Çanakkaleye Hitaben

ÇANAKKALE'YE HİTABEN

Cihan devleti dağıldı, yağmalanıyordu mübarek toprak!
Toplanmamıştı bu toprak ve uğruna kan gerek ancak.

Vatanım işgal altında susarsak yiğitlik adı kalmazdı,
Bırakmak kolay olsa o zaman, toprak ecdadı almazdı.

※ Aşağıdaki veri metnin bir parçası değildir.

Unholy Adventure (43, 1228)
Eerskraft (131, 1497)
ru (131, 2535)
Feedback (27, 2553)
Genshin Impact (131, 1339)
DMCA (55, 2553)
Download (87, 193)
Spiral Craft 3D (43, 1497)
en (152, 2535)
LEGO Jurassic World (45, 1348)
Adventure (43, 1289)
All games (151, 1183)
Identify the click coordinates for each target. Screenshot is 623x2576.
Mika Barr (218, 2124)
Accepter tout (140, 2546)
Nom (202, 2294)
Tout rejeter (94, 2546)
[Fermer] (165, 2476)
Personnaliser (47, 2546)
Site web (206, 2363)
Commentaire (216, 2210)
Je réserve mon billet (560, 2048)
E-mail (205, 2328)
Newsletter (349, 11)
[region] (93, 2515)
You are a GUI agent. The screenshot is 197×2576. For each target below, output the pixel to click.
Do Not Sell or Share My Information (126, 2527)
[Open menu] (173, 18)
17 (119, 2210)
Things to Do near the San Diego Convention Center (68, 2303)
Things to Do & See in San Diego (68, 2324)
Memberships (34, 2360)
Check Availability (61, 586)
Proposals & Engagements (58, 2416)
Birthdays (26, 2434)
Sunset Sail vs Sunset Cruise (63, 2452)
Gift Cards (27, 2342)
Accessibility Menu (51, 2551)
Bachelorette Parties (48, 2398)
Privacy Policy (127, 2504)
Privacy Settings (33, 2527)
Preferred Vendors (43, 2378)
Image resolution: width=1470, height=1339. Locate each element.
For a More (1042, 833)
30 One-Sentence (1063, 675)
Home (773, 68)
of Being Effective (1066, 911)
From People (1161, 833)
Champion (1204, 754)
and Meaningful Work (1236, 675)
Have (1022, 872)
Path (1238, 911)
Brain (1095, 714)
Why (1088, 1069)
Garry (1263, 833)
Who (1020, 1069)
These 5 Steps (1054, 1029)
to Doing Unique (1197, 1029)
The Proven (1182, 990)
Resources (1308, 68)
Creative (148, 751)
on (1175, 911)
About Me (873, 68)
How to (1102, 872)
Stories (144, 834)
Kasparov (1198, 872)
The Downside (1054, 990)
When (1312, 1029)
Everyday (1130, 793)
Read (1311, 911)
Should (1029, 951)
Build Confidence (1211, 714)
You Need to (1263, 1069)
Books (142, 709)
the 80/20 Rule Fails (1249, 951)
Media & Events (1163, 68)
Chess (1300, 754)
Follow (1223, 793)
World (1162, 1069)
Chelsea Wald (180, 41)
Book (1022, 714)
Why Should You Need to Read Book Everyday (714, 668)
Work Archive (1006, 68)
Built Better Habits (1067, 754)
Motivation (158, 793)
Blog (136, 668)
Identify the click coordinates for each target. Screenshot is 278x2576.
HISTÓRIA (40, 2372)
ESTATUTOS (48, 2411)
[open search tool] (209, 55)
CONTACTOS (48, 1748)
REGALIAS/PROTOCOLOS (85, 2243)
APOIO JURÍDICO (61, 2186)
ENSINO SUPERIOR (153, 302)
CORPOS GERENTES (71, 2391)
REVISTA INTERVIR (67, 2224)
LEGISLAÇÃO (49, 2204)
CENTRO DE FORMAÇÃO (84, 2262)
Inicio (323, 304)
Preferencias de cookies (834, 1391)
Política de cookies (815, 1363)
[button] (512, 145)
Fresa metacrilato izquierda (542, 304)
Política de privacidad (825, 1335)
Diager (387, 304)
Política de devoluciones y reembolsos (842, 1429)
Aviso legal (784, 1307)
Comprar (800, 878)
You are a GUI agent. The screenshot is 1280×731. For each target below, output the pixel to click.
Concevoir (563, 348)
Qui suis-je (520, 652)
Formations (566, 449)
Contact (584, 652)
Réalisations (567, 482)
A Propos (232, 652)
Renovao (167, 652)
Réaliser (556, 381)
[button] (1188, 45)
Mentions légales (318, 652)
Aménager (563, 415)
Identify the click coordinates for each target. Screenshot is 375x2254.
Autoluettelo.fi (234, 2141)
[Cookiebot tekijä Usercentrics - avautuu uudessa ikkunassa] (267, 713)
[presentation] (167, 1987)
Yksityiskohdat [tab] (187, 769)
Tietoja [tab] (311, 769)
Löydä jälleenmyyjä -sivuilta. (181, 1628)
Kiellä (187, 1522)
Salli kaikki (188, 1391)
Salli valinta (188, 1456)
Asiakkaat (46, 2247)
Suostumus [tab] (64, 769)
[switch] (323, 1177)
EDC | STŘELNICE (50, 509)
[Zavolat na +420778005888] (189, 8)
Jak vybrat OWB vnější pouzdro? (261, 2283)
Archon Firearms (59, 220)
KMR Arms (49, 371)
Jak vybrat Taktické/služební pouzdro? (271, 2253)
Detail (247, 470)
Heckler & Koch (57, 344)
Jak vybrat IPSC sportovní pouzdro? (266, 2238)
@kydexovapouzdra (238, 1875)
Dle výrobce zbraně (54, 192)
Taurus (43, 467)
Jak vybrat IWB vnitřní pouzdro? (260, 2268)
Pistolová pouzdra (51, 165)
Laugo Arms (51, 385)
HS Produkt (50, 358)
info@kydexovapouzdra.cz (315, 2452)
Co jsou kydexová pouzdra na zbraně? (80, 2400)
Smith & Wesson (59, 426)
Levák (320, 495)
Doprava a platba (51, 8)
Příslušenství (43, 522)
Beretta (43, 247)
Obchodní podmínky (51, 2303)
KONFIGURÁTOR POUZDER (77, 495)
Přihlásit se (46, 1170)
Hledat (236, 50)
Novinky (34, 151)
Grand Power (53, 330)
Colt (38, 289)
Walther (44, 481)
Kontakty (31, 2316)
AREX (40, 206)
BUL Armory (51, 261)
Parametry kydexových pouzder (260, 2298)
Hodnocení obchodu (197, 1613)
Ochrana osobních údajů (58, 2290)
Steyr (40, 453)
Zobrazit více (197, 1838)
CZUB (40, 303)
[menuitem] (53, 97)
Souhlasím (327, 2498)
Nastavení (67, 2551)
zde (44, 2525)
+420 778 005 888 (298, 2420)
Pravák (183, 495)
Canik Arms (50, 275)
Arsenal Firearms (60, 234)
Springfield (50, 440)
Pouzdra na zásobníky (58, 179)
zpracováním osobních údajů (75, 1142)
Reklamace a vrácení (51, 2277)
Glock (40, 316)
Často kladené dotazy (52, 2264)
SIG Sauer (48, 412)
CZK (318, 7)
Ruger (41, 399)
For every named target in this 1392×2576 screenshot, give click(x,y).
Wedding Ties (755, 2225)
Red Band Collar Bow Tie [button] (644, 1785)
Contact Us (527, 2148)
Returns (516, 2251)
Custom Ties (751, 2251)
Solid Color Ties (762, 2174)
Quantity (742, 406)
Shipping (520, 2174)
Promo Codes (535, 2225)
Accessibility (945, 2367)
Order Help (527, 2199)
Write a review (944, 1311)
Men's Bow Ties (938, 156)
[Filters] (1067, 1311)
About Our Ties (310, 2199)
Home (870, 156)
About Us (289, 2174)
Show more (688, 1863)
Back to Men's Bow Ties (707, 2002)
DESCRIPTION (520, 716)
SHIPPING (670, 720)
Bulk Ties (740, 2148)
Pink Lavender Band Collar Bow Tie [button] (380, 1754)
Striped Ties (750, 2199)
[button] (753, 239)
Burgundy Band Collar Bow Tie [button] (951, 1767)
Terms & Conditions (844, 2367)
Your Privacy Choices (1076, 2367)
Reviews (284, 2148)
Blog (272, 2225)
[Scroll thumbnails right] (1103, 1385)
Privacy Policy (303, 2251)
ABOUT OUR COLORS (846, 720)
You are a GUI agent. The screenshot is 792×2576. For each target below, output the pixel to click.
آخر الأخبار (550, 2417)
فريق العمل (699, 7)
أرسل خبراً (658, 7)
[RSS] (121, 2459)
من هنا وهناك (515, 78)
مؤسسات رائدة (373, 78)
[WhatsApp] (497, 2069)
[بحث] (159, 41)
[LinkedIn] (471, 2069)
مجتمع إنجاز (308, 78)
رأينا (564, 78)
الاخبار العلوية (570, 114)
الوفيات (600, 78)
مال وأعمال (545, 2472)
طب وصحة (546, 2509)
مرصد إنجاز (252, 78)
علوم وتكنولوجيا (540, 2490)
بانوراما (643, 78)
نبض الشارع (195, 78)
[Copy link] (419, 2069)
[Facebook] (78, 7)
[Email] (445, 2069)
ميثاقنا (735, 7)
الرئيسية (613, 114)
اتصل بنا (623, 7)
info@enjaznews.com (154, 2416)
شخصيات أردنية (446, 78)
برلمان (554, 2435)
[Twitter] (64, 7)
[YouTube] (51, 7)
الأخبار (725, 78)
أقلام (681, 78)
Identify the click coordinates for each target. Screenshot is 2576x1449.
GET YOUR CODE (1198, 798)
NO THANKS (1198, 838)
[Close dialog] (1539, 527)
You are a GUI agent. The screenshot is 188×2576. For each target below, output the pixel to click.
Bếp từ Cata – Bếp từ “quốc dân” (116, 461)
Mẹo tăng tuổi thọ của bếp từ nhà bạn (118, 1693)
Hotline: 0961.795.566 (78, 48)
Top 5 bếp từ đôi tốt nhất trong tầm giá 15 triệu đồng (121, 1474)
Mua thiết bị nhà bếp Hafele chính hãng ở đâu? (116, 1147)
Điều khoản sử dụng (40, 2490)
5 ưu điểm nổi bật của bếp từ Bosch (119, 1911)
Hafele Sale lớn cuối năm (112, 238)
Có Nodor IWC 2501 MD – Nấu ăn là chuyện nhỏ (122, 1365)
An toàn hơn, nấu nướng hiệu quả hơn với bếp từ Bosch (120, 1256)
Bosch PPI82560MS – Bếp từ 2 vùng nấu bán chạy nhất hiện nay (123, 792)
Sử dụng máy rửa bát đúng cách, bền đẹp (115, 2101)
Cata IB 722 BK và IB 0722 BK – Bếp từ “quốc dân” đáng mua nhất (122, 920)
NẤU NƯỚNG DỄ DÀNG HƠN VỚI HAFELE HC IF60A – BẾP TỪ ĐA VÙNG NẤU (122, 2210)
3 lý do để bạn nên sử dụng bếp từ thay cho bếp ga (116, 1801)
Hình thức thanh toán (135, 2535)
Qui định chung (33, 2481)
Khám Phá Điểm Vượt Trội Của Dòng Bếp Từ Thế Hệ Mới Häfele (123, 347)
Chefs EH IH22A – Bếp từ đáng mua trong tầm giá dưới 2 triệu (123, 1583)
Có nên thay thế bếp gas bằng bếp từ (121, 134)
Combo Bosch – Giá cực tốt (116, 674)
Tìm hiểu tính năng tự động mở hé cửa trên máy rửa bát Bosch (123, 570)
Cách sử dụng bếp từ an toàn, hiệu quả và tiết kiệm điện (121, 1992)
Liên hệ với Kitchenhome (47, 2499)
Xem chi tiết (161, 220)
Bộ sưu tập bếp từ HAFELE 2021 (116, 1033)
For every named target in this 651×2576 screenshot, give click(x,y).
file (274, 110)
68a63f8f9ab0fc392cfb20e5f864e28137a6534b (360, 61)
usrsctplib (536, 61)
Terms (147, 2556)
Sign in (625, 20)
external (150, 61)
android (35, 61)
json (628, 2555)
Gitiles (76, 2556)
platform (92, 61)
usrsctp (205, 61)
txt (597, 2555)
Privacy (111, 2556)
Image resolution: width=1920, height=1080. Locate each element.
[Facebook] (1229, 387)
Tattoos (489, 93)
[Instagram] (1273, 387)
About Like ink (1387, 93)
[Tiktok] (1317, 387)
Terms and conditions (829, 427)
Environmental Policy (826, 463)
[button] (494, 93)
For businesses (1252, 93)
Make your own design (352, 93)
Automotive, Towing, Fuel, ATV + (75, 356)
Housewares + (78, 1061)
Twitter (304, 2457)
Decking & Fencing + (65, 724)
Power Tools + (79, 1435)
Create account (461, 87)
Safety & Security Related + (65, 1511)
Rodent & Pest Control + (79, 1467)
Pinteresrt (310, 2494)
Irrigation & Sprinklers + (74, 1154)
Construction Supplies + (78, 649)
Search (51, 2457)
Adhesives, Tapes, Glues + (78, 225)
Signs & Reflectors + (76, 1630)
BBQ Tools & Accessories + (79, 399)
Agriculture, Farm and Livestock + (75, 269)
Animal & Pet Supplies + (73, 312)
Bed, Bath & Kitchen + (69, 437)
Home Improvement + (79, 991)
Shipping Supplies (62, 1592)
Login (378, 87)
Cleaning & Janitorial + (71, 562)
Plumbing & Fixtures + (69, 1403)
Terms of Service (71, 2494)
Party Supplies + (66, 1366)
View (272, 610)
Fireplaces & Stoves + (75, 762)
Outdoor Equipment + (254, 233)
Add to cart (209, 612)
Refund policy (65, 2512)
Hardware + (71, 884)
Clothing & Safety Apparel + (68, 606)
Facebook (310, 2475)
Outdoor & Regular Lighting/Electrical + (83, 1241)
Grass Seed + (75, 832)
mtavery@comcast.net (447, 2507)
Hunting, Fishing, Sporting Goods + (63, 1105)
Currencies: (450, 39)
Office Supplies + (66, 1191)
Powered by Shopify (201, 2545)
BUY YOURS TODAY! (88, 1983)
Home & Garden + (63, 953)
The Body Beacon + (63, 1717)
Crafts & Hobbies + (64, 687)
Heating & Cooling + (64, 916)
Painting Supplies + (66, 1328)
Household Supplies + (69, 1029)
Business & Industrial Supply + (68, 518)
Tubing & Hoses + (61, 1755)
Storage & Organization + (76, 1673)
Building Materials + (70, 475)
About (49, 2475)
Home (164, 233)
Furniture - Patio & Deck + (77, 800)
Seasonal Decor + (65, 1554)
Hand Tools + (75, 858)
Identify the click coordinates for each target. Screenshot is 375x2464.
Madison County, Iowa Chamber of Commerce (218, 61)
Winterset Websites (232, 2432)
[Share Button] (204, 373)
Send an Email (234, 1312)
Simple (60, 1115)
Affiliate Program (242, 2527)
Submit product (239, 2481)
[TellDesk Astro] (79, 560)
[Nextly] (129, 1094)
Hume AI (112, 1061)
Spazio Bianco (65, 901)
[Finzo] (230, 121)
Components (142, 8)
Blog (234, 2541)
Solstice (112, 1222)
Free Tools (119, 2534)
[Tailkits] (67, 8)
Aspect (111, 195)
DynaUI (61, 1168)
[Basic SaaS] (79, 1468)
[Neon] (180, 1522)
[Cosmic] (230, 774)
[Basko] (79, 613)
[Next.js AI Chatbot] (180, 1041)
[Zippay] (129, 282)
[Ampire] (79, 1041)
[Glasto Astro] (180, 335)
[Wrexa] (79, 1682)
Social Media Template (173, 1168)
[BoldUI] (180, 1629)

Yunanlısı bile gözünü dikmiş, niyetlenmiş İzmir'e,
Memleketim feryadda dönmüş mahşer yerine.

Hele Çanakkale orda oldu fani kıyameti, sahi mahşeri,
Çanakkale'ydi milletimin densizlere saplanan hançeri.

Esaret boyalı ilmeği çeneden aşağı geçirmişler,
Masa üstünde vatanımı haritadan silmişler.

Sizdiniz efendiler davetiye salan bütün dünyaya,
Siz değil miydiniz baldırı çıplak gezen dün yaya?

İtilaf olmuş bütün dünya imzalayıp ölüm fermanı,
Çanakkale'ye yıkmışlar tarih kadar dermanı.

Gördün mü dünya? Yaşadın mı evvelce böyle bir harbi?
Duydun mu dünya? Dinle bak hala çarpıyor Türk'ün kalbi!

Evlatlarını Çanakkale'ye hibe etti, kurban eyledi, yanan analar.
Analara bakıp da melekler bile kendinden utanır, kan ağlar.

Başladı çetin bir savaş her nesneyi kavurdu ölüm sıcağı,
Bu ne azgınlıktır? Nerden niye geldi bunlar, insan kaçağı?

Bir fırtına tellalıydı ölüm sessizliğindeki dalgalar
Bayrak semalarında dolanıyor şahin görünümlü kargalar.

Mavi suları süsledi devasa, aheste aheste gelen gemileri,
Suyun yok muydu ola bataklığa döndüğünden haberi?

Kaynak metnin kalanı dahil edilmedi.